__ENTRIES SUPPLIED__:
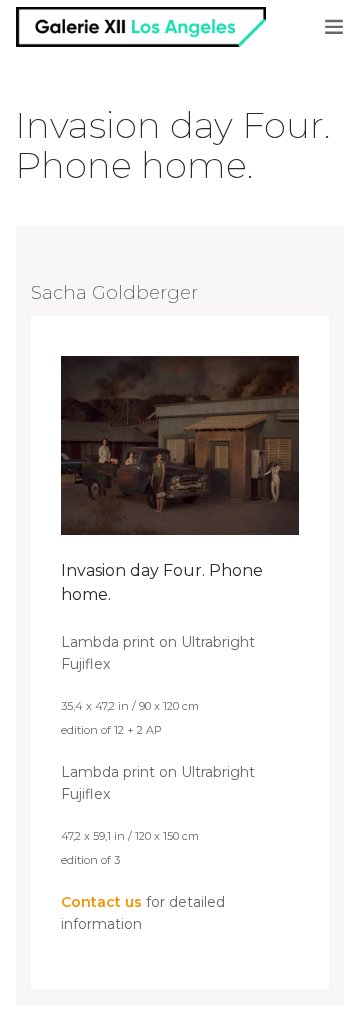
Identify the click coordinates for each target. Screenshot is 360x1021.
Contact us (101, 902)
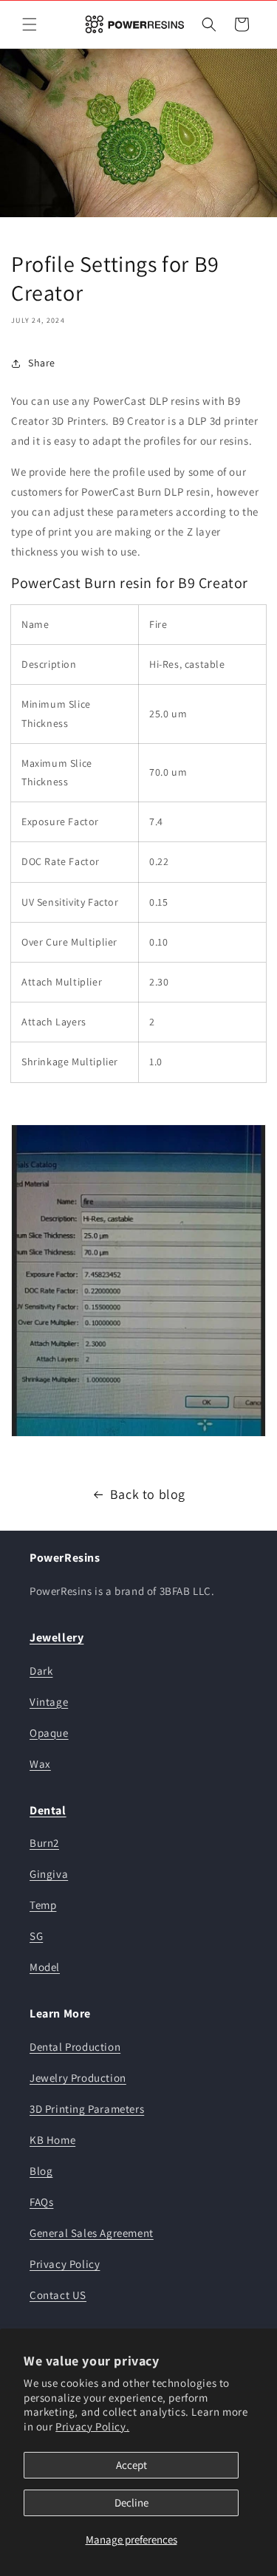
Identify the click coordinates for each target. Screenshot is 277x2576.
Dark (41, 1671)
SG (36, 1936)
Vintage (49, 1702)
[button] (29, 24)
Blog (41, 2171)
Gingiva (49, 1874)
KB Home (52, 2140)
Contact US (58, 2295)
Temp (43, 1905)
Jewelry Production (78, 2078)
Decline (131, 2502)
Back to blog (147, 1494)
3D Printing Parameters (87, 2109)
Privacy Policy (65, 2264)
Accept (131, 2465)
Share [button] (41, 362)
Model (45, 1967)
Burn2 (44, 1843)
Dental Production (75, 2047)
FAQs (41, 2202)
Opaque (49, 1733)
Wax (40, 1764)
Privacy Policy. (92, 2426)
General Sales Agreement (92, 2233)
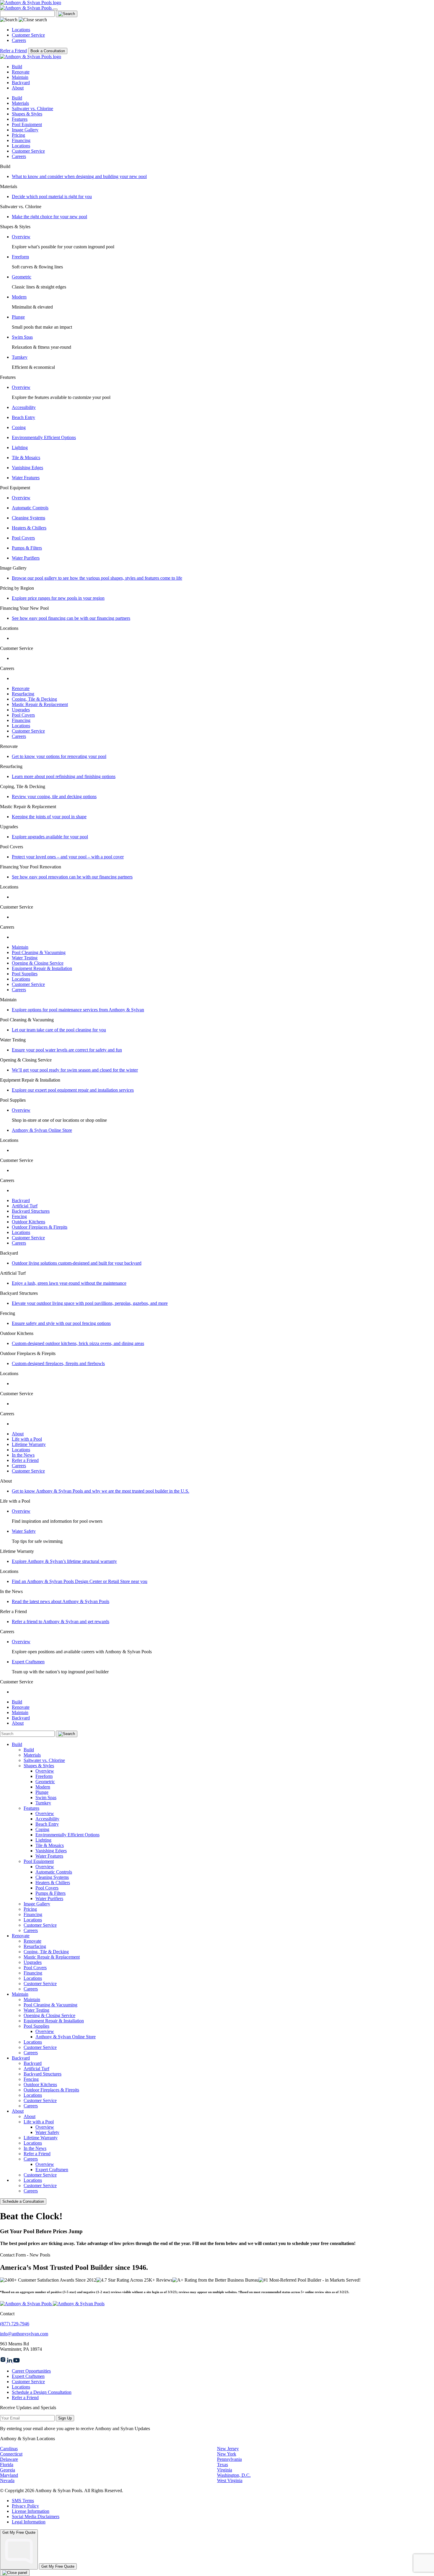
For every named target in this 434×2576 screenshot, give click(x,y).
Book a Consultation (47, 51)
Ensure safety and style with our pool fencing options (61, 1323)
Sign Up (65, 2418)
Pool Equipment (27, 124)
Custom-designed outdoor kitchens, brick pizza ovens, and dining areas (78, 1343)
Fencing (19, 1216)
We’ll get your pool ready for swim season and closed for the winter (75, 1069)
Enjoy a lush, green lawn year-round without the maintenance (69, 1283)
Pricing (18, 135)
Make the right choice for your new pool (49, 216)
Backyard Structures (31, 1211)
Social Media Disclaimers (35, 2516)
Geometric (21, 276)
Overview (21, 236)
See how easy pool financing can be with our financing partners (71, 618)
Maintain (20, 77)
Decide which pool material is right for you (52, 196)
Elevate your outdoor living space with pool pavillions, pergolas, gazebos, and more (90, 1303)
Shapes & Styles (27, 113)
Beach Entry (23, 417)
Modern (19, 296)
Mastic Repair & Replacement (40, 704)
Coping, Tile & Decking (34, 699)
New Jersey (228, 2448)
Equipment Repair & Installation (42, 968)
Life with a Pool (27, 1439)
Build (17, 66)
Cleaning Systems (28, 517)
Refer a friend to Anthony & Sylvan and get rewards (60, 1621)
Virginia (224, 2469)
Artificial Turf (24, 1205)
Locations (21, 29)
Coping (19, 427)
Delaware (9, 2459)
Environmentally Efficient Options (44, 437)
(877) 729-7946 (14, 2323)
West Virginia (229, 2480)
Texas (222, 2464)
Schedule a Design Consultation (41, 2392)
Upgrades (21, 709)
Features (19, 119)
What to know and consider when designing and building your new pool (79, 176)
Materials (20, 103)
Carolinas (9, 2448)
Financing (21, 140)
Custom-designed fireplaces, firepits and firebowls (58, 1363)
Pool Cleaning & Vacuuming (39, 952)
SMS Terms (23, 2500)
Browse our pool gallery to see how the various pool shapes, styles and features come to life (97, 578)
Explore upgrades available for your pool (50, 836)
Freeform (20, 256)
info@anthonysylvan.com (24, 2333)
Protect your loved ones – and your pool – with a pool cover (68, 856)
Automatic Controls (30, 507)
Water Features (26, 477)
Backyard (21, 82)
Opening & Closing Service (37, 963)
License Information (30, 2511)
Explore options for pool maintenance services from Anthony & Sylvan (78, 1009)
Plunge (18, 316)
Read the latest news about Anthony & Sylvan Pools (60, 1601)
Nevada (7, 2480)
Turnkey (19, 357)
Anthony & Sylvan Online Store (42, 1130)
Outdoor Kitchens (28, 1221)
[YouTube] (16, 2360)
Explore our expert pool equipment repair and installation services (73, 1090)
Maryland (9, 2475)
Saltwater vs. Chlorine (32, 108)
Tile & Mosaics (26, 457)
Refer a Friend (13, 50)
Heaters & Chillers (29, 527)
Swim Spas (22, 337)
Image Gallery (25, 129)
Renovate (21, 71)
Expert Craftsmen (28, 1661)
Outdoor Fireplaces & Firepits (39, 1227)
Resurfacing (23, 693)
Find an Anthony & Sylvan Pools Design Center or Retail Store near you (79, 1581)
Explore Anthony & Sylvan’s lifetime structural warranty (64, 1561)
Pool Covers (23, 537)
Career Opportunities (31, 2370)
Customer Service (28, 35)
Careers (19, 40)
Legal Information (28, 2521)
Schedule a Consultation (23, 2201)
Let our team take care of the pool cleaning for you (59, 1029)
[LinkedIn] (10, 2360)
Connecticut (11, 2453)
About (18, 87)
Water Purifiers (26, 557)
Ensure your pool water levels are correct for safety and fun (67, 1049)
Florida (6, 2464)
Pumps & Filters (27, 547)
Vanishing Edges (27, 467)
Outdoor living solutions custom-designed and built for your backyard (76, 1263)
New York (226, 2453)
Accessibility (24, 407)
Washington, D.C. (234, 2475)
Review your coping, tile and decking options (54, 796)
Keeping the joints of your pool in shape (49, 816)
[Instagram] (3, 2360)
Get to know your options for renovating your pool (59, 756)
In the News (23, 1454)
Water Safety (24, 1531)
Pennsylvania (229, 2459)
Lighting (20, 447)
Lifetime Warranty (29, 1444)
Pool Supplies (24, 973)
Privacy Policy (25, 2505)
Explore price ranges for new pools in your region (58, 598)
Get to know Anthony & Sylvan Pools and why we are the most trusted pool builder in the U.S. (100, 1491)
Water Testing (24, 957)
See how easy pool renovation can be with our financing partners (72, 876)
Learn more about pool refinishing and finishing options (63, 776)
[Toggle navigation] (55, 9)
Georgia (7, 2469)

__WHAT TO PRODUCE__:
Everything from the line containing "Pennsylvania (229, 2459)" to the end of the data above should be quoted exactly, please, both ends included, and nothing outside that span.

__YOUR SOLUTION__:
Pennsylvania (229, 2459)
Lighting (20, 447)
Lifetime Warranty (29, 1444)
Pool Supplies (24, 973)
Privacy Policy (25, 2505)
Explore price ranges for new pools in your region (58, 598)
Get to know Anthony & Sylvan Pools and why we are the most trusted pool builder in the U.S. (100, 1491)
Water Testing (24, 957)
See how easy pool renovation can be with our financing partners (72, 876)
Learn more about pool refinishing and finishing options (63, 776)
[Toggle navigation] (55, 9)
Georgia (7, 2469)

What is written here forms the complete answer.